- _What you are asked to do_
Check each line of the material for the string "width", and copy the lines that have it.

- _Input for this task_
§ §

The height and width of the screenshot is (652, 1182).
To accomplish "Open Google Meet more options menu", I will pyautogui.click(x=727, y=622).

§ §

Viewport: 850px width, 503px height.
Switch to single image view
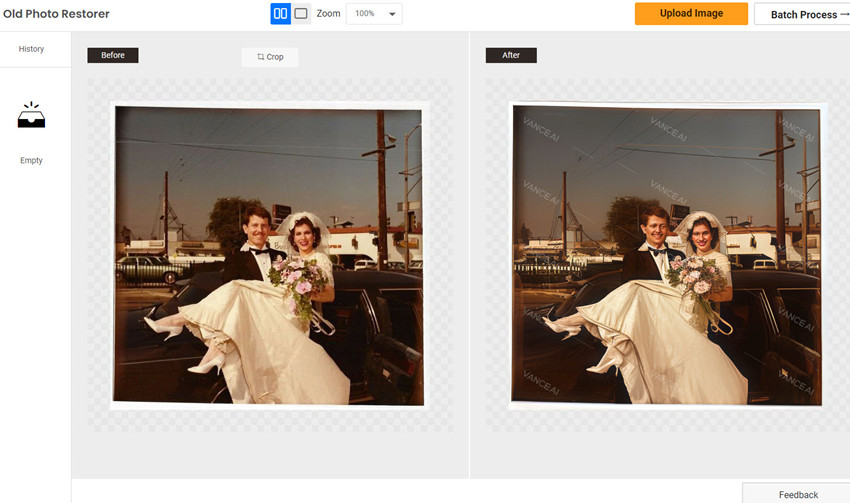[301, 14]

§ §

- _Your response_
The height and width of the screenshot is (652, 1182).
Viewport: 850px width, 503px height.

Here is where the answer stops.